◆ **REQUIRED WORK**: Give the lines of material from the line containing "Screen dimensions: 1024x611" through the line containing "pyautogui.click(x=249, y=679)", inclusive, as a Markdown table with columns Position and Text, skipping blank lines. Omit the pictures.

◆ **AVAILABLE DATA**:
═══

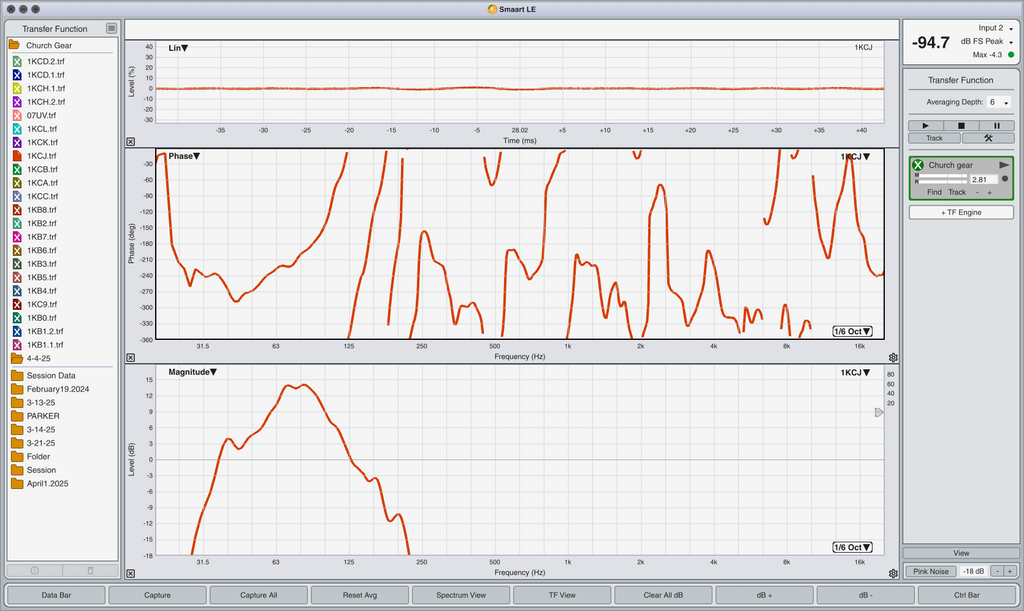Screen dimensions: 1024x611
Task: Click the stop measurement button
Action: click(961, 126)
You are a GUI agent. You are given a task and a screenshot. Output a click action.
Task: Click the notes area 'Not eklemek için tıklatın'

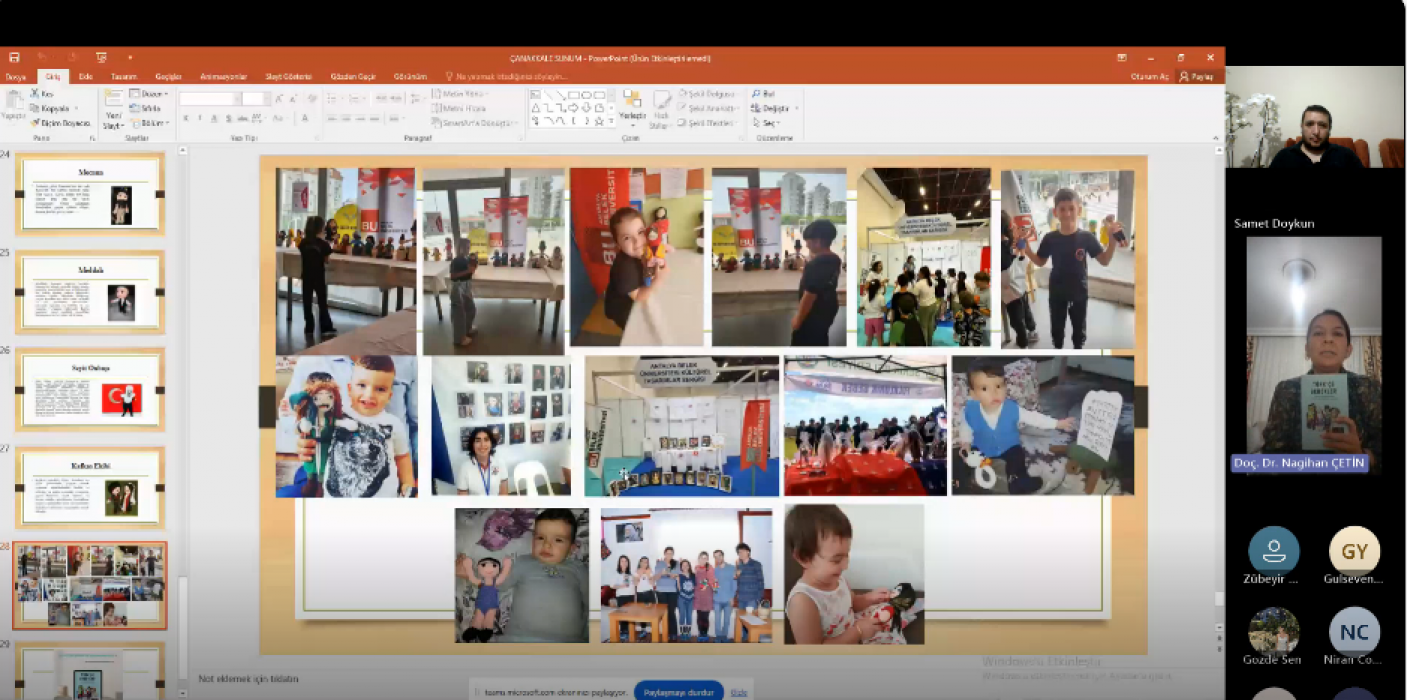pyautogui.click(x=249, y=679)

═══

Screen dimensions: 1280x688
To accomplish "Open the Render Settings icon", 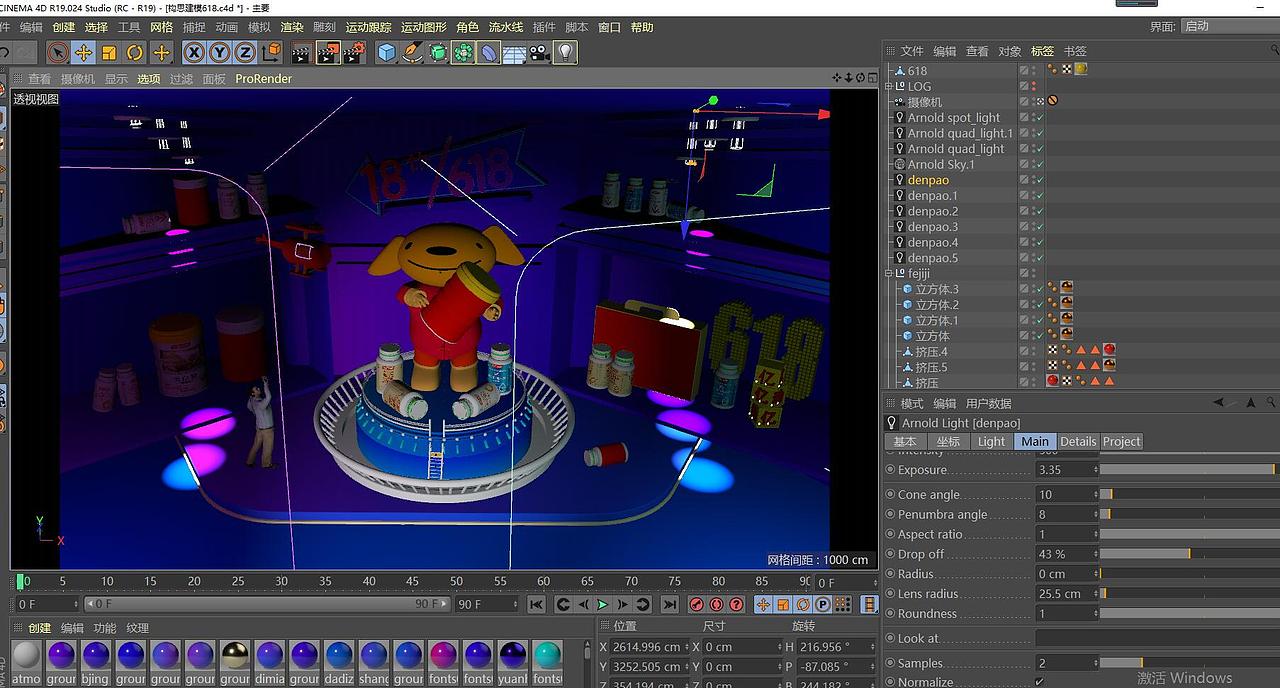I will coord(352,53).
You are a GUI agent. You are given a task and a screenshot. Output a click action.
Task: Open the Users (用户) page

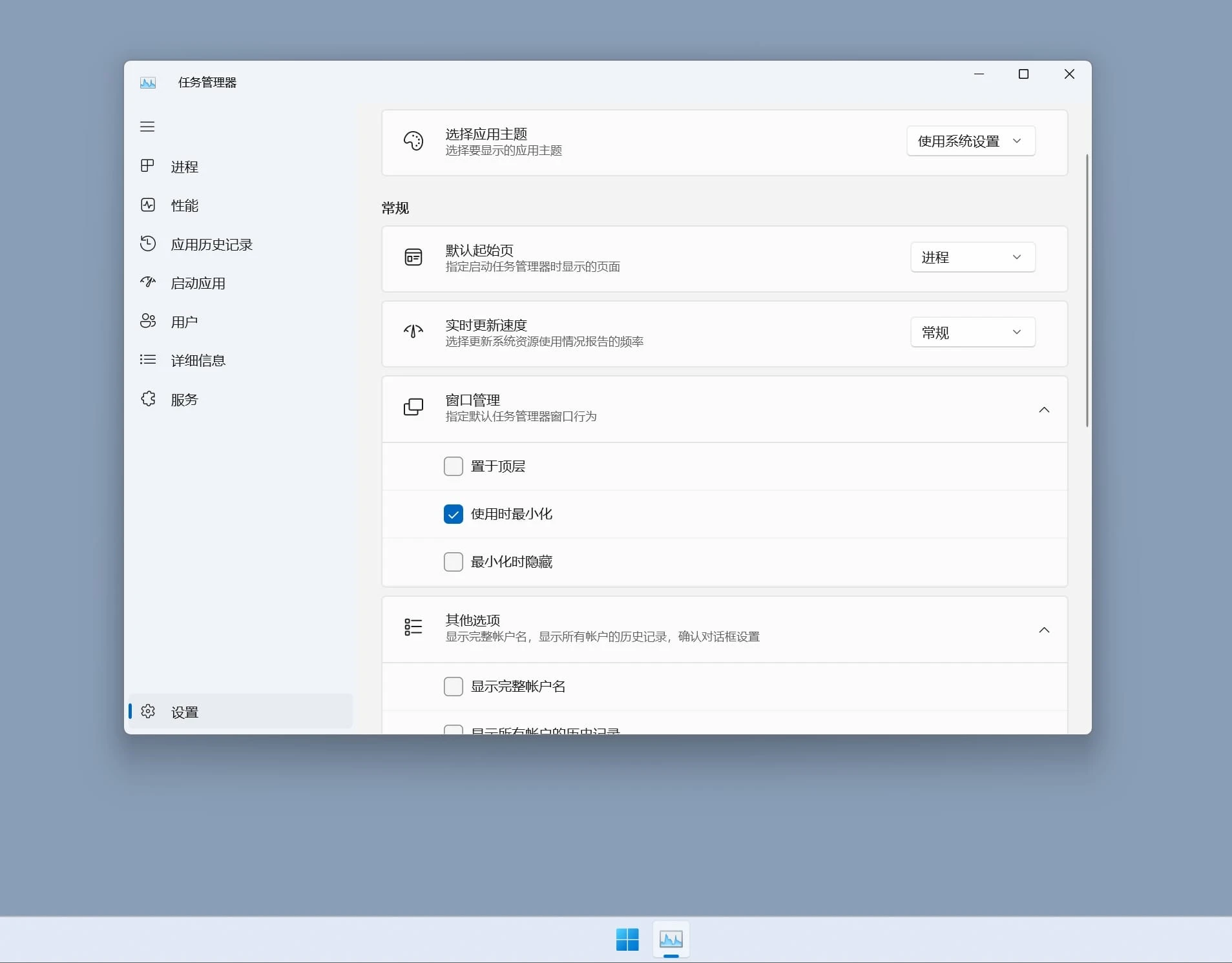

═══

◆ **RESULT OF THIS TASK**:
| Position | Text |
|---|---|
| 1 | Screen dimensions: 1024x611 |
| 2 | Task: Click the stop measurement button |
| 3 | Action: click(961, 126) |
| 4 | You are a GUI agent. You are given a task and a screenshot. Output a click action. |
| 5 | Task: Click the notes area 'Not eklemek için tıklatın' |
| 6 | pyautogui.click(x=249, y=679) |